- Your goal: Take the line with "Where should I" as the first and the last line of the data as the end. Write out both and every line between exactly, except pictures.

==== Data for this task ====

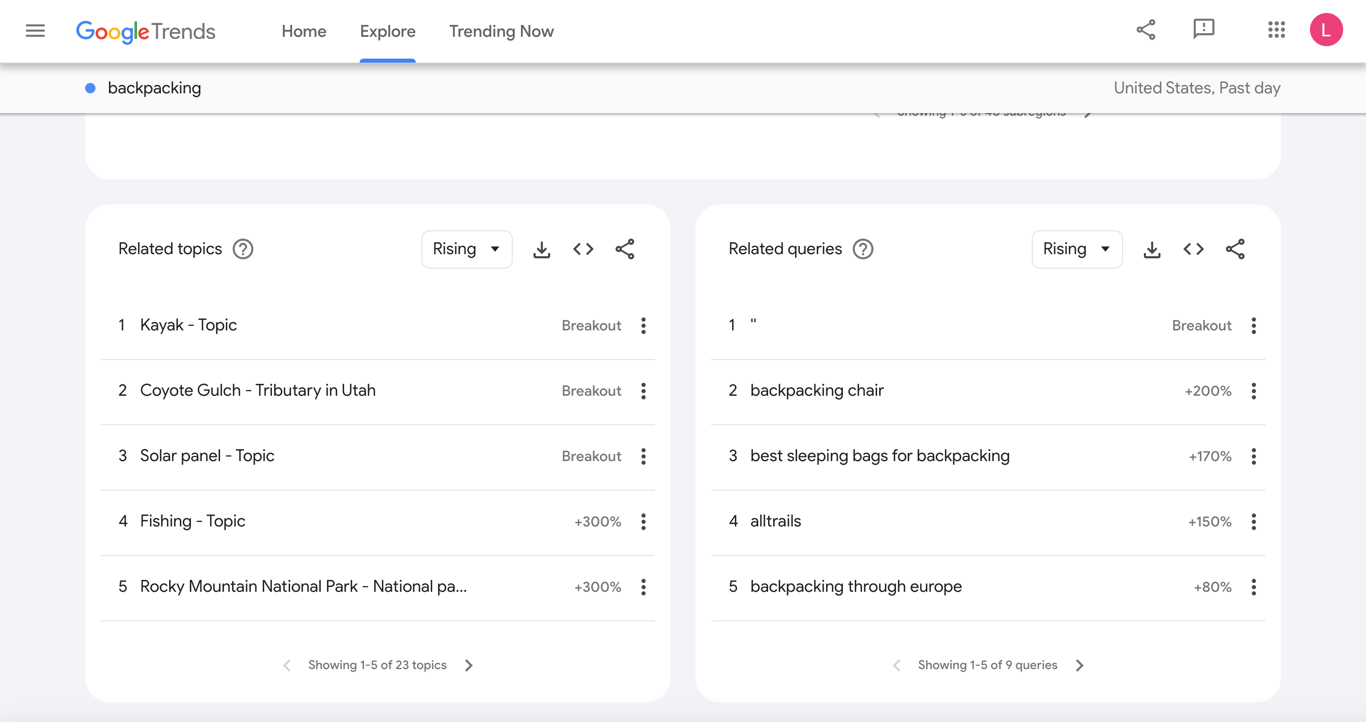This screenshot has width=1366, height=722.
Task: Click your profile avatar
Action: click(x=1326, y=29)
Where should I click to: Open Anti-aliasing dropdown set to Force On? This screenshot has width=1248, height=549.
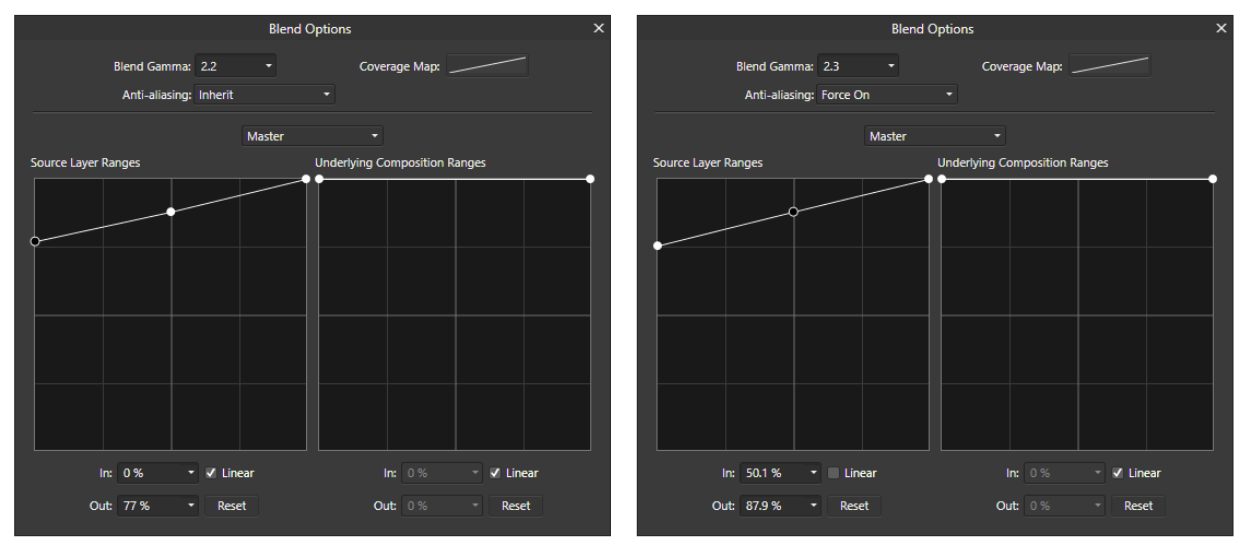tap(888, 95)
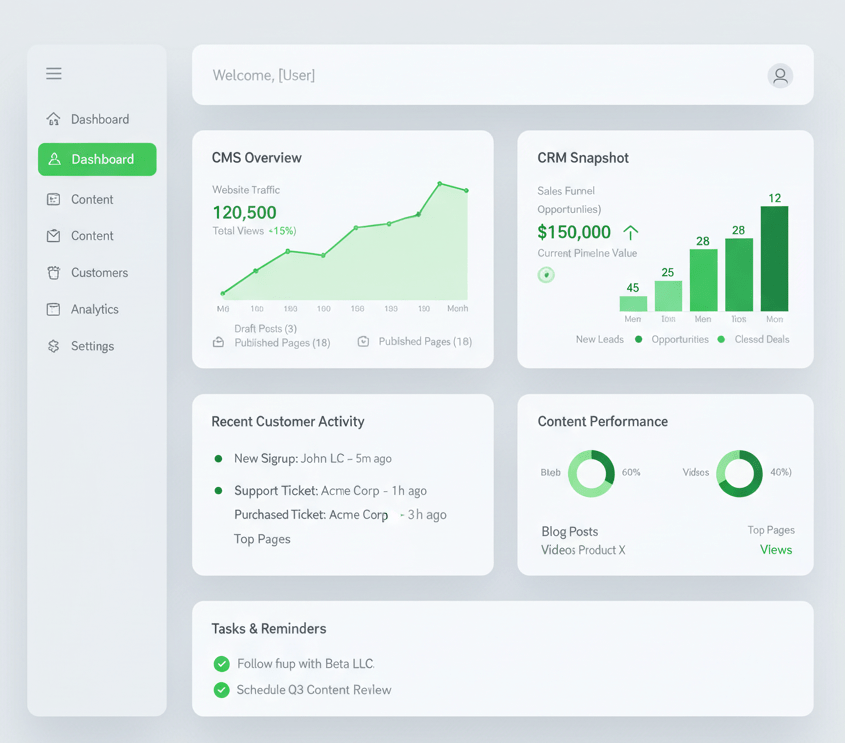Select the highlighted green Dashboard menu item
The width and height of the screenshot is (845, 743).
(x=97, y=159)
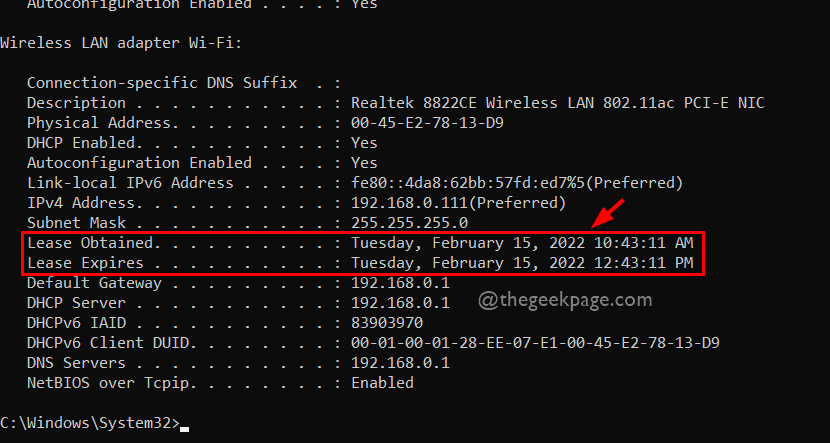Click the DHCPv6 Client DUID value

(535, 343)
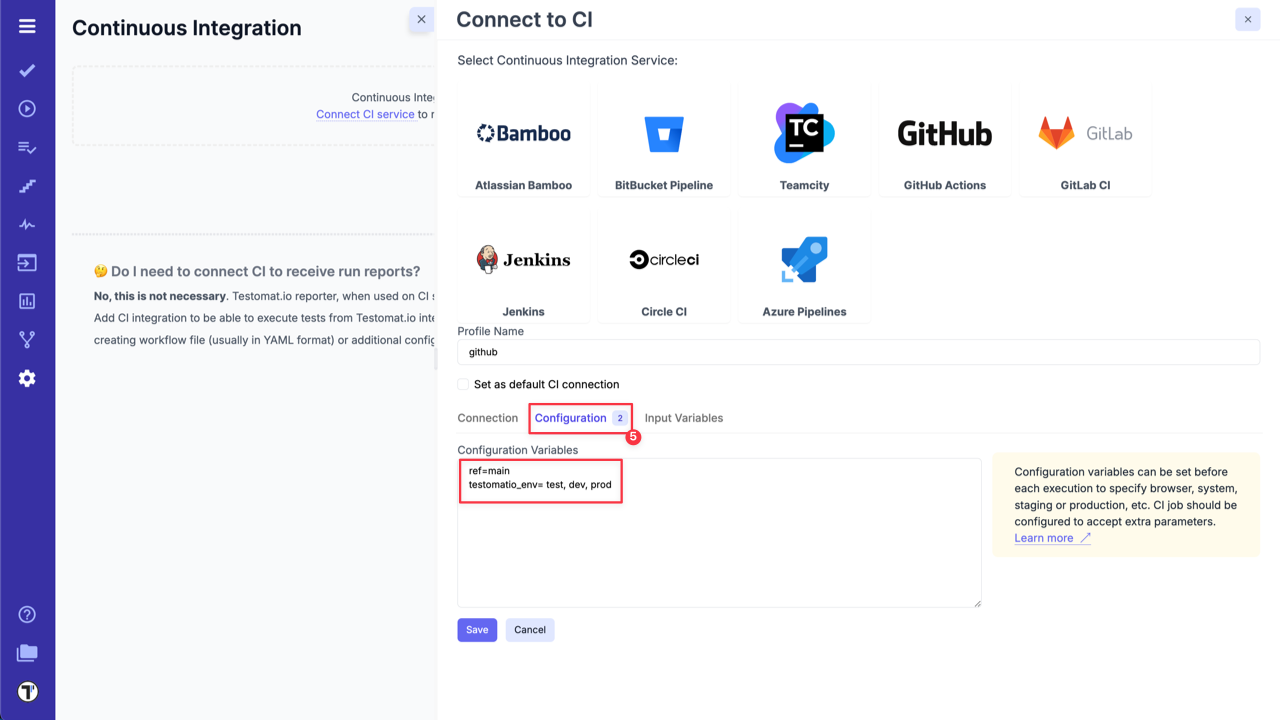Open the Help icon near the bottom

[27, 614]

====

- Your solution:
Where should I click to: Open Anti-aliasing dropdown set to Force On? This screenshot has width=1248, height=549.
tap(888, 95)
Select the highlighted green Dashboard menu item
The width and height of the screenshot is (845, 743).
(x=97, y=159)
Click the DHCPv6 Client DUID value

(535, 343)
Open the Help icon near the bottom

[27, 614]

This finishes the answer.